--- Directions ---
Can you rename every "computer-use agent" in the records below to "desktop agent" and return all the records with nothing else changed?

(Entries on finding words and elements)
((
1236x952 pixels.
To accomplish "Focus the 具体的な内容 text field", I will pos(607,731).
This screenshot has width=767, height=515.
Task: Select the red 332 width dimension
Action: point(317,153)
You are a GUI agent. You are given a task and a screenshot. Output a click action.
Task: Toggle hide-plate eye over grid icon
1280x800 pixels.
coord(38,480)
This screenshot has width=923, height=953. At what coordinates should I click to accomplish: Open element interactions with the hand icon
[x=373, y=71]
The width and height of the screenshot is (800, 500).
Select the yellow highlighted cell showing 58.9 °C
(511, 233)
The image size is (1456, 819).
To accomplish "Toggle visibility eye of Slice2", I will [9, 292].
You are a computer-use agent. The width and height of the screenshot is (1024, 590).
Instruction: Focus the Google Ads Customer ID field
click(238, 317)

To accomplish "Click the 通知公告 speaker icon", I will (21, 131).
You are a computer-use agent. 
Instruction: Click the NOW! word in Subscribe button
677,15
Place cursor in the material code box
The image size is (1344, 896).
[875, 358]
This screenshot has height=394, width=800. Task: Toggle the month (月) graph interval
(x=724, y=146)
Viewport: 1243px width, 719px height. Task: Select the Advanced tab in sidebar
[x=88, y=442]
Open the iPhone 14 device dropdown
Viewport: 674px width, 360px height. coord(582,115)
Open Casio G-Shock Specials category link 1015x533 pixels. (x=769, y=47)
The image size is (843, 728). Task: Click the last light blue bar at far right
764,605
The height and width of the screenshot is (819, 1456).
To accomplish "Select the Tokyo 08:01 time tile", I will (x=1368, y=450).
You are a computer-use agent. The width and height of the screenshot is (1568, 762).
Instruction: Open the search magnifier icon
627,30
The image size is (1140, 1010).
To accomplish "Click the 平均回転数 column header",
))
--- Reply ---
1236x952 pixels.
To accomplish "Focus the 具体的な内容 text field", I will pos(607,731).
This screenshot has width=767, height=515.
Task: Select the red 332 width dimension
Action: point(317,153)
You are a GUI agent. You are given a task and a screenshot. Output a click action.
Task: Toggle hide-plate eye over grid icon
1280x800 pixels.
coord(38,480)
This screenshot has width=923, height=953. At what coordinates should I click to accomplish: Open element interactions with the hand icon
[x=373, y=71]
The width and height of the screenshot is (800, 500).
Select the yellow highlighted cell showing 58.9 °C
(511, 233)
The image size is (1456, 819).
To accomplish "Toggle visibility eye of Slice2", I will [9, 292].
You are a desktop agent. The width and height of the screenshot is (1024, 590).
Instruction: Focus the Google Ads Customer ID field
click(238, 317)

To accomplish "Click the 通知公告 speaker icon", I will (21, 131).
You are a desktop agent. 
Instruction: Click the NOW! word in Subscribe button
677,15
Place cursor in the material code box
The image size is (1344, 896).
[875, 358]
This screenshot has height=394, width=800. Task: Toggle the month (月) graph interval
(x=724, y=146)
Viewport: 1243px width, 719px height. Task: Select the Advanced tab in sidebar
[x=88, y=442]
Open the iPhone 14 device dropdown
Viewport: 674px width, 360px height. coord(582,115)
Open Casio G-Shock Specials category link 1015x533 pixels. (x=769, y=47)
The image size is (843, 728). Task: Click the last light blue bar at far right
764,605
The height and width of the screenshot is (819, 1456).
To accomplish "Select the Tokyo 08:01 time tile", I will (x=1368, y=450).
You are a desktop agent. The width and height of the screenshot is (1568, 762).
Instruction: Open the search magnifier icon
627,30
The image size is (1140, 1010).
To accomplish "Click the 平均回転数 column header",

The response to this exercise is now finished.